§ Work task:
The lines wanted are those in the data below that include "agent".

=== Data records ===

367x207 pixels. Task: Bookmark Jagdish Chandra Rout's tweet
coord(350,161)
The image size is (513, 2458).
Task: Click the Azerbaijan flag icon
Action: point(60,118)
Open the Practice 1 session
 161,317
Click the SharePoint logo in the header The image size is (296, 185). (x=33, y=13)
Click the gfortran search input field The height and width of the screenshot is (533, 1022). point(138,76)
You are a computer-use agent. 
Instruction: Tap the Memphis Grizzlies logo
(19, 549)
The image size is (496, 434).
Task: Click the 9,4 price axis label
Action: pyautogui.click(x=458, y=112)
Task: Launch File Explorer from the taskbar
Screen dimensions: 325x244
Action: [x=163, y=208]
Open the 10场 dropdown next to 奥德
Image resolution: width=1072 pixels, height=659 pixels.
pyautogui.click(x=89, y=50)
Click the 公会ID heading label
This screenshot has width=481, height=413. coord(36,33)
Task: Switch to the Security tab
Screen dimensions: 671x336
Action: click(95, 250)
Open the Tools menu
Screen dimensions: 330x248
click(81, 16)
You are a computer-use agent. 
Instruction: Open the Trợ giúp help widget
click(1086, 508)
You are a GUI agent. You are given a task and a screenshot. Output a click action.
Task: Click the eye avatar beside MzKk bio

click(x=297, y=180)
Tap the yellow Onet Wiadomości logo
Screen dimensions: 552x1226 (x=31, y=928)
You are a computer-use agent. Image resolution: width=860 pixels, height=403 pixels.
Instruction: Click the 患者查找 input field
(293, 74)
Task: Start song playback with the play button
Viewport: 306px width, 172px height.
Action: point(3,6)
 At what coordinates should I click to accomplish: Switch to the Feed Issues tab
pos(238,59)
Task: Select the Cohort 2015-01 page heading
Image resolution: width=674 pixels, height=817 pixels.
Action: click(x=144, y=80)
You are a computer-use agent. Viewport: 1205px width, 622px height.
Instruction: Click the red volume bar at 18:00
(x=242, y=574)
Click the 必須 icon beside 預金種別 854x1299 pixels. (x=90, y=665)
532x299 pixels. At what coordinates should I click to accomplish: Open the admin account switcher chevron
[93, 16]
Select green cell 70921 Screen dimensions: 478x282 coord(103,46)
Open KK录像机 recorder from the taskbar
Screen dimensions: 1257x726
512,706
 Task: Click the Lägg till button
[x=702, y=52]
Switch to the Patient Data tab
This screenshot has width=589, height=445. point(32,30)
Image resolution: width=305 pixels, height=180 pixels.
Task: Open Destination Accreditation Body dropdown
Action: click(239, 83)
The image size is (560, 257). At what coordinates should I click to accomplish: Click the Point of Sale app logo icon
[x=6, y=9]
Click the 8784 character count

===

§ Your response:
You are a computer-use agent. 
You are a computer-use agent. 
You are a GUI agent. You are given a task and a screenshot. Output a click action.
You are a computer-use agent. Image resolution: width=860 pixels, height=403 pixels.
You are a computer-use agent. Viewport: 1205px width, 622px height.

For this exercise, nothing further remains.